At first, the Sikh Maharaja Ranjit Singh was reluctant to assist the ruler of Kangra, but a Nepalese push towards the Kashmir Valley changed his mind. Kashmir was effectively an independent territory, riven by Afghan factions and coveted by both Sikhs and Gurkhas. The Sikh ruler dispatched a force which raised the siege of Kangra on 24 August 1809.

== War ==
The Maharaja recalled Diwan Mohkam Chand from the Kangra expedition in March 1809 and directed him to reach Phillaur. After the settlement of affairs with the British government, Maharaja Ranjit Singh again turned his attention towards Kangra. The Gurkha general Amar Singh Thapa had been at war for quite some time with Raja Sansar Chand in the Kangra valley and had besieged the fort of Kangra. Sansar Chand lost hope for life. Therefore, he sent his brother Fateh Singh to the Maharaja to seek help. The Maharaja demanded the possession of the fort of Kangra in return for help; to which Sansar Chand agreed. The Maharaja set-out with full preparations and reached Kangra accompanied his army by the end of May. All the feudal chiefs were present with their respective militias. The hill Chiefs who were well- acquainted with the routes of the hilly terrain were ordered to block all passages so as to stop all means of procurement of provisions and equipment for the Gorkha army.

Amar Singh Thapa sent a letter to Maharaja Ranjit Singh asking him to surrender and let them keep the fort from his forces and let the Gurkhas capture Kashmir.

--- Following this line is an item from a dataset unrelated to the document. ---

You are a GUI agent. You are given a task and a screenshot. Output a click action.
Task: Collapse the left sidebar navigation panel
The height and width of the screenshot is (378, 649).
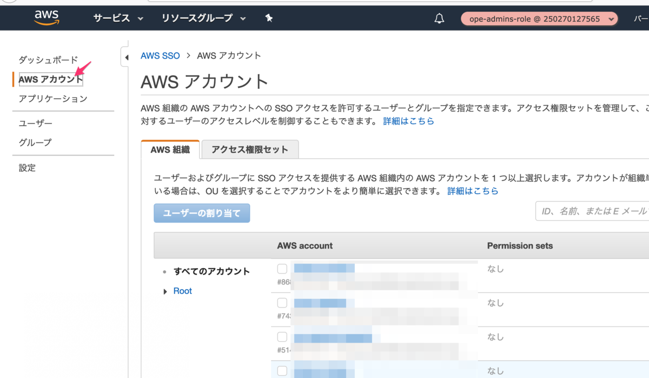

Ranjit Singh did not accept. The next morning supply routes of the Gurkha army had been closed by the Sikhs. They waited for ammunition and food of the Gurkhas to run out and after a few weeks the Gurkhas started eating their horses and camels, diseases like Cholera started rising and many died due to lack of medical supplies.

The Gurkhas in their mad frenzies of their 'last fight' before death madly ran into the muzzles of the Sikh forces, unplanned. After a month of starvation and bad conditions the Gurkhas made a charge onto the Ganesh Valley, Sikhs conquered the Kangra Fort and fired their superior artillery onto the Gurkhas. Their bow and arrows could not match to the Sikh cannons, after the gunpowder had finished 1,000 Sikh cavalrymen attacked the Gurkhas killing almost all of them. The remaining forces of Nain Singh Thapa arrived at Guler Fort. The violence ended after some time.

The Maharaja finding an opportune time to drive them out of Guler launched an attack and occupied their positions about a mile (1.06 km.) in front of the fort. A pitched battle ensued. The Gurkhas fought dauntlessly but the had to make a tactical retreat. Thereafter, they gave a pitched battle near the Sutlej where many Gurkhas died in the river, or drowned while holding off the attackers.

==Aftermath==
Both sides suffered heavy losses. Kingdom of Nepal had to pause their westward expansion. Sutlej river became the border between Nepal and Sikh. Gurkhas had to withdraw from territories west of river Sutlej. Kingdom of Kangada was liberated. Sansar Chand had to ceded Kangra Fort to the Sikhs.